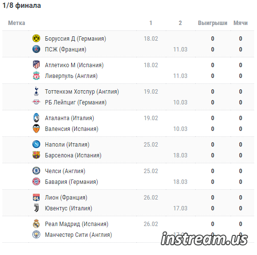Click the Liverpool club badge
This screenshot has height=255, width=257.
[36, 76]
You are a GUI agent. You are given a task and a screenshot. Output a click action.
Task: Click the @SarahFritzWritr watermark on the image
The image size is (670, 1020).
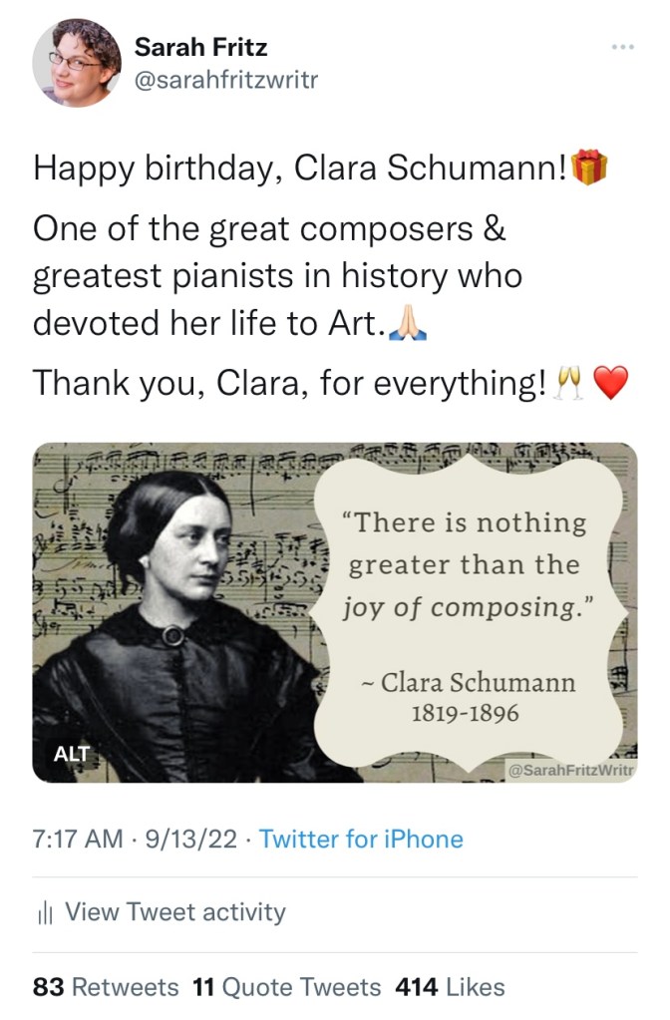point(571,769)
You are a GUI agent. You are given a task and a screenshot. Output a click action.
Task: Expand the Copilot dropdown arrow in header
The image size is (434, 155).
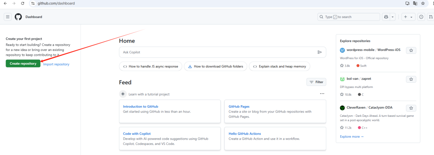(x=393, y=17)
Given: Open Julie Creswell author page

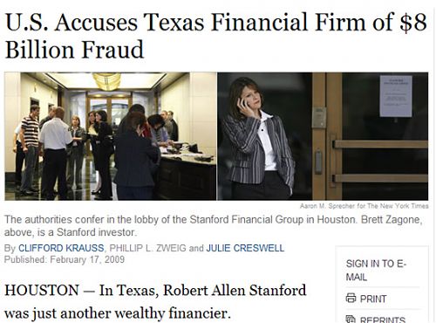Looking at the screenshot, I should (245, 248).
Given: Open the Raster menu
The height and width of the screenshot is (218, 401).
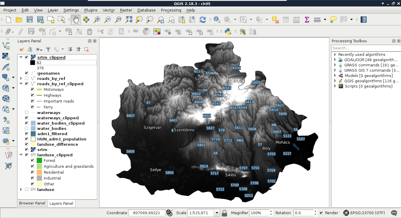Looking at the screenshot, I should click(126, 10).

------------------------------

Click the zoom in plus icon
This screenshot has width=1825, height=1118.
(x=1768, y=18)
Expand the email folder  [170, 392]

------------------------------

▸ Objective
Set down, without alteration, everything in the entries above from the line containing "Click the Liverpool club badge" down to the line containing "point(571,769)", including both of those lines. Leave the pictures out of your answer.

▸ Written answer
Click the Liverpool club badge
This screenshot has height=255, width=257.
[36, 76]
You are a GUI agent. You are given a task and a screenshot. Output a click action.
Task: Click the @SarahFritzWritr watermark on the image
The image size is (670, 1020).
point(571,769)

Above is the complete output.